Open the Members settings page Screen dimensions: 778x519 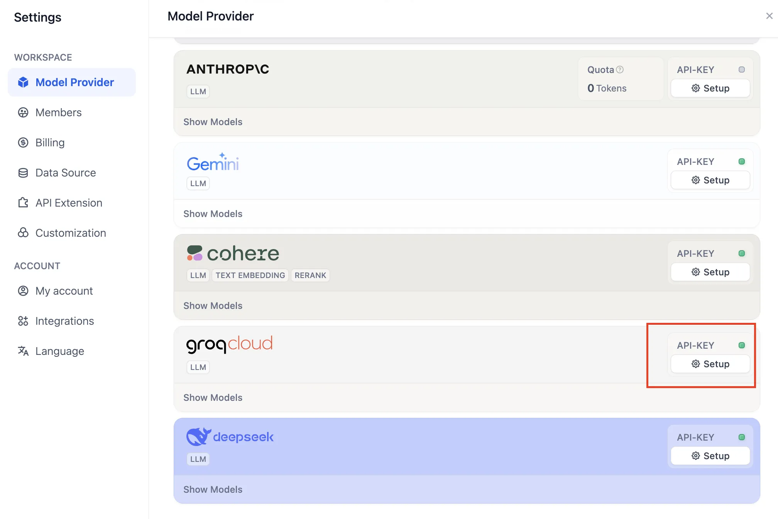58,112
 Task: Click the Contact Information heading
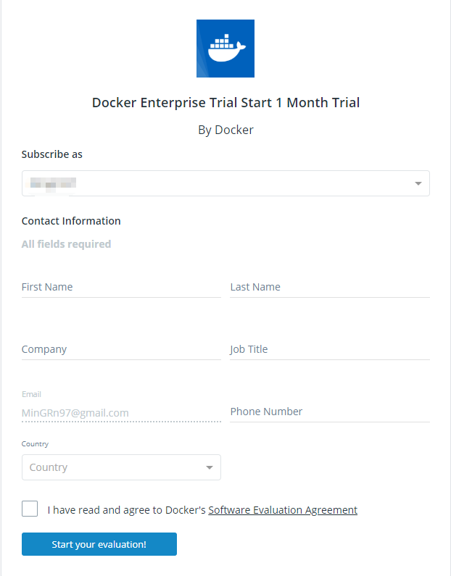pos(71,221)
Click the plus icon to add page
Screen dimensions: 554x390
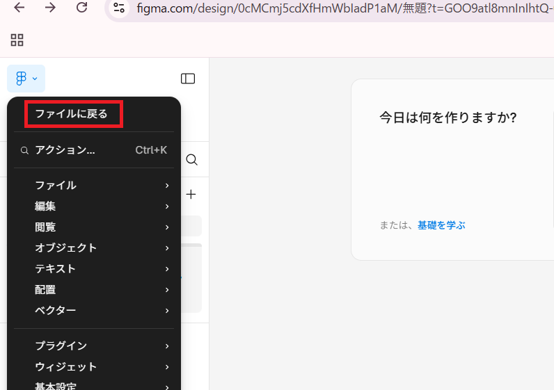(x=191, y=195)
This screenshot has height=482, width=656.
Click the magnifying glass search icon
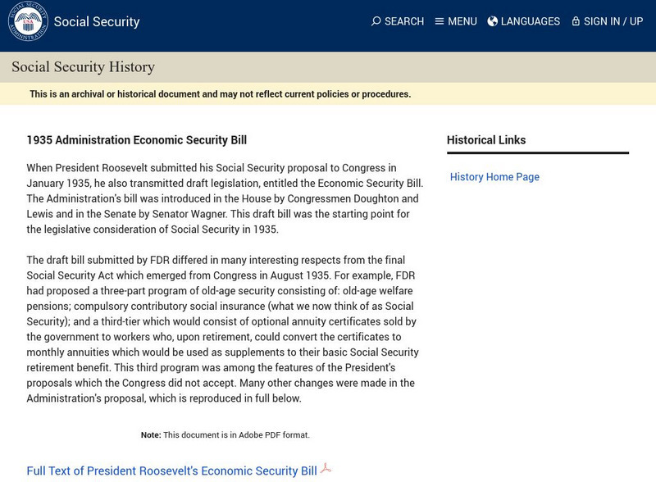click(x=376, y=21)
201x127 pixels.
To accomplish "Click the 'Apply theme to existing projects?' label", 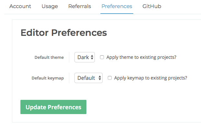I will 141,57.
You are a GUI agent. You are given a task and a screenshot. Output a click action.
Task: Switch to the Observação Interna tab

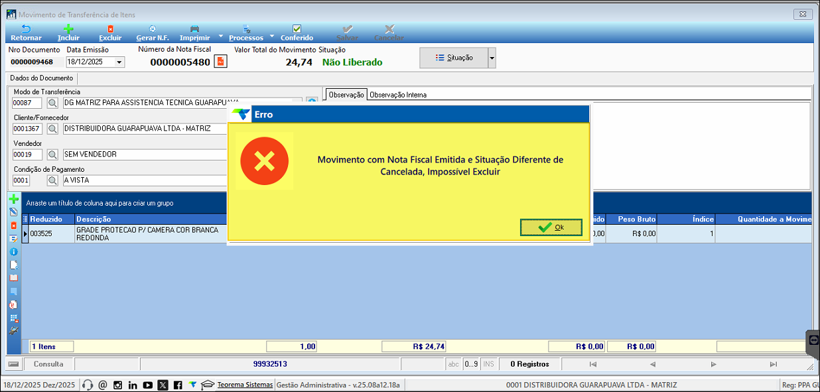pos(397,95)
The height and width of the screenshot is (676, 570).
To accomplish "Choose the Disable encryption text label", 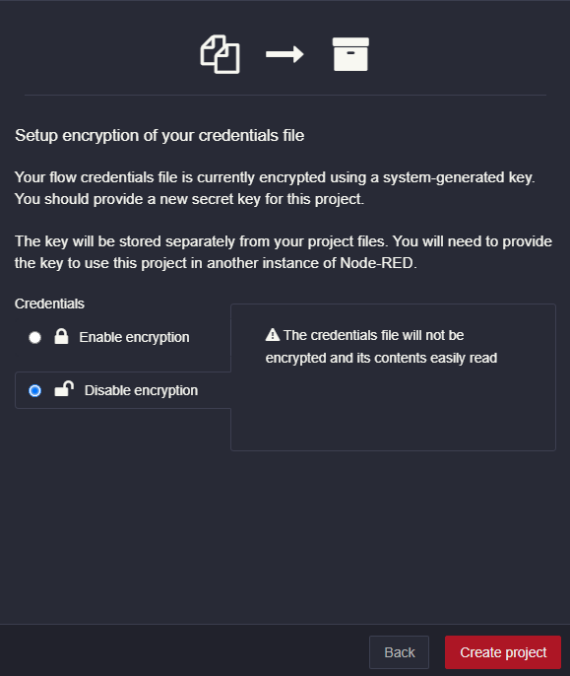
· · · ·
--- TASK TO COMPLETE ---
Find the line containing "You are a GUI" and copy it and each line after it through the end of the material, exactly, with no pictures.

--- SOLUTION TO THIS PROBLEM ---
You are a GUI agent. You are given a task and a screenshot. Output a click action.
Task: Switch to the Observação Interna tab

pos(397,95)
The height and width of the screenshot is (676, 570).
To accomplish "Choose the Disable encryption text label", 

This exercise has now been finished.